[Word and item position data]
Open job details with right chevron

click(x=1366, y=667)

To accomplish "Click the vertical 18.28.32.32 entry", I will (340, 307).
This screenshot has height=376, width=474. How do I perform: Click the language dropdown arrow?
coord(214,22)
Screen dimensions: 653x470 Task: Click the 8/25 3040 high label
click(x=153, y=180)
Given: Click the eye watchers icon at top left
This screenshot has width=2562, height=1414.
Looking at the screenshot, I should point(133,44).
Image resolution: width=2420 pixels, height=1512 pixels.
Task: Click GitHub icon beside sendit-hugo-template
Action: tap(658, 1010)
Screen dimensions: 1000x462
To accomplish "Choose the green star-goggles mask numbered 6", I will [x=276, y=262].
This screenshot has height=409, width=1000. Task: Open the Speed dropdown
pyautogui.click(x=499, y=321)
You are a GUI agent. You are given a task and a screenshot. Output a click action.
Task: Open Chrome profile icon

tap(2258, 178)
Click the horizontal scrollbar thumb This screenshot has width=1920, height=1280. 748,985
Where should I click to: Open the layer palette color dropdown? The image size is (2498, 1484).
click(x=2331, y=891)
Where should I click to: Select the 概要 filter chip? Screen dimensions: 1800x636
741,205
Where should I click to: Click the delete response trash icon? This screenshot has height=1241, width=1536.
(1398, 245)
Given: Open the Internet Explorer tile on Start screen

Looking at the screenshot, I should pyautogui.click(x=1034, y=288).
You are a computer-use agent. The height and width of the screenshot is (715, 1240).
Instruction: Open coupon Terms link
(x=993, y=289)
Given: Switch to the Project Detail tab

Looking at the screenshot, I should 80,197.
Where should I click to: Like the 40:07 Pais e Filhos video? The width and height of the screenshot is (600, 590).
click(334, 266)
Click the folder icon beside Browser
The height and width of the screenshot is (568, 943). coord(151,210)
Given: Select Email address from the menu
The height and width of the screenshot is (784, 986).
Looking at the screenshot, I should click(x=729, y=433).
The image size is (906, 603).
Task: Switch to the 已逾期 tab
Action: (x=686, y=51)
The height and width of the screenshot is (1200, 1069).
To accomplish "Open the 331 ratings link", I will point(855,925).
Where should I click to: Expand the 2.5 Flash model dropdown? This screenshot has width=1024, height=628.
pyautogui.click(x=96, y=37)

AIM OF THE EXERCISE: Write out the lines above as a JSON list of strings, with one string for each line and no entries for blank lines.

REPLY TO THE EXERCISE:
[
  "Open job details with right chevron",
  "click(x=1366, y=667)",
  "To accomplish \"Click the vertical 18.28.32.32 entry\", I will (340, 307).",
  "This screenshot has height=376, width=474. How do I perform: Click the language dropdown arrow?",
  "coord(214,22)",
  "Screen dimensions: 653x470 Task: Click the 8/25 3040 high label",
  "click(x=153, y=180)",
  "Given: Click the eye watchers icon at top left",
  "This screenshot has width=2562, height=1414.",
  "Looking at the screenshot, I should point(133,44).",
  "Image resolution: width=2420 pixels, height=1512 pixels.",
  "Task: Click GitHub icon beside sendit-hugo-template",
  "Action: tap(658, 1010)",
  "Screen dimensions: 1000x462",
  "To accomplish \"Choose the green star-goggles mask numbered 6\", I will [x=276, y=262].",
  "This screenshot has height=409, width=1000. Task: Open the Speed dropdown",
  "pyautogui.click(x=499, y=321)",
  "You are a GUI agent. You are given a task and a screenshot. Output a click action.",
  "Task: Open Chrome profile icon",
  "tap(2258, 178)",
  "Click the horizontal scrollbar thumb This screenshot has width=1920, height=1280. 748,985",
  "Where should I click to: Open the layer palette color dropdown? The image size is (2498, 1484).",
  "click(x=2331, y=891)",
  "Where should I click to: Select the 概要 filter chip? Screen dimensions: 1800x636",
  "741,205",
  "Where should I click to: Click the delete response trash icon? This screenshot has height=1241, width=1536.",
  "(1398, 245)",
  "Given: Open the Internet Explorer tile on Start screen",
  "Looking at the screenshot, I should pyautogui.click(x=1034, y=288).",
  "You are a computer-use agent. The height and width of the screenshot is (715, 1240).",
  "Instruction: Open coupon Terms link",
  "(x=993, y=289)",
  "Given: Switch to the Project Detail tab",
  "Looking at the screenshot, I should 80,197.",
  "Where should I click to: Like the 40:07 Pais e Filhos video? The width and height of the screenshot is (600, 590).",
  "click(334, 266)",
  "Click the folder icon beside Browser",
  "The height and width of the screenshot is (568, 943). coord(151,210)",
  "Given: Select Email address from the menu",
  "The height and width of the screenshot is (784, 986).",
  "Looking at the screenshot, I should click(x=729, y=433).",
  "The image size is (906, 603).",
  "Task: Switch to the 已逾期 tab",
  "Action: (x=686, y=51)",
  "The height and width of the screenshot is (1200, 1069).",
  "To accomplish \"Open the 331 ratings link\", I will point(855,925).",
  "Where should I click to: Expand the 2.5 Flash model dropdown? This screenshot has width=1024, height=628.",
  "pyautogui.click(x=96, y=37)"
]